_EXERCISE MATERIALS_
_ _ _
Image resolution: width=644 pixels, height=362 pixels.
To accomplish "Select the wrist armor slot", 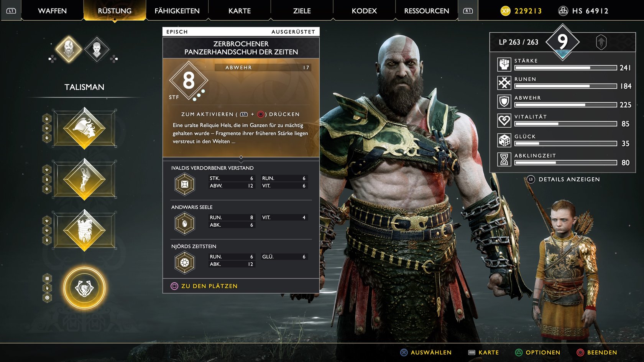I will [x=84, y=179].
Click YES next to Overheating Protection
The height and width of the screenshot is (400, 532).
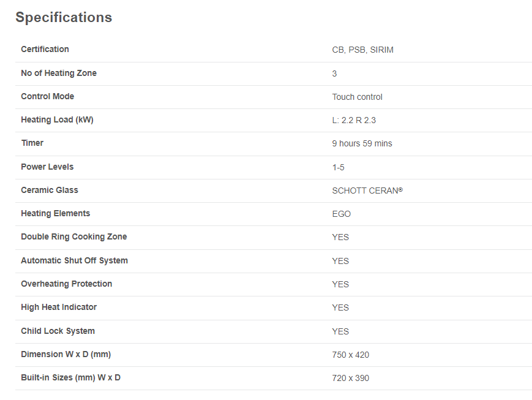coord(340,284)
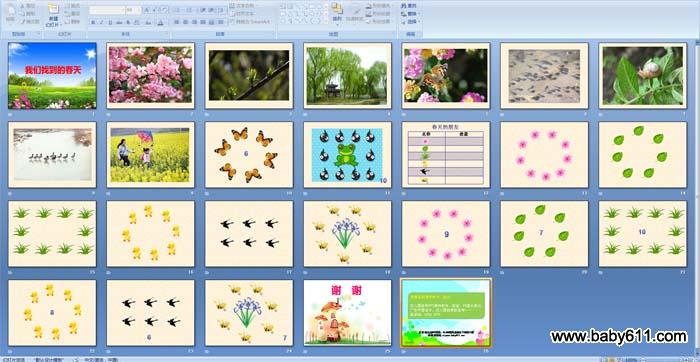The width and height of the screenshot is (700, 362).
Task: Select the butterflies circle slide with number 6
Action: point(249,155)
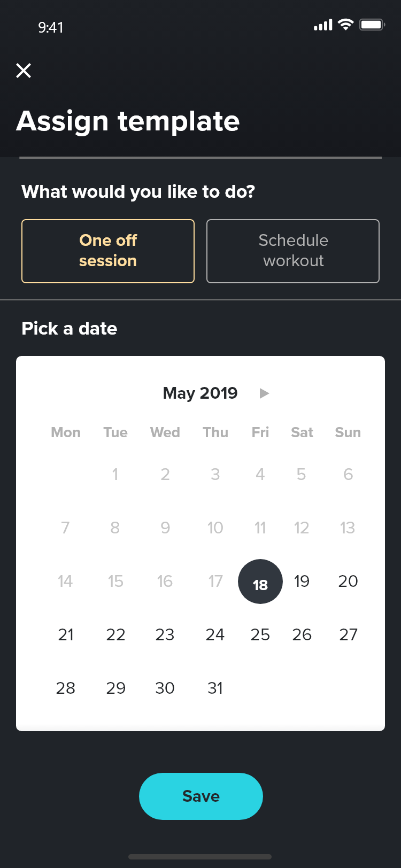Click the May 2019 month label

[200, 393]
_ _ _
_YOUR GOAL_
No pictures go in the copy. Output exactly the lines from the line containing "Click YES next to Overheating Protection" through the end of the listing above.

_SOLUTION FOR THIS EXERCISE_
Click YES next to Overheating Protection
The height and width of the screenshot is (400, 532).
coord(340,284)
The width and height of the screenshot is (700, 362).
Task: Select the butterflies circle slide with number 6
Action: point(249,155)
Click the May 2019 month label

[200, 393]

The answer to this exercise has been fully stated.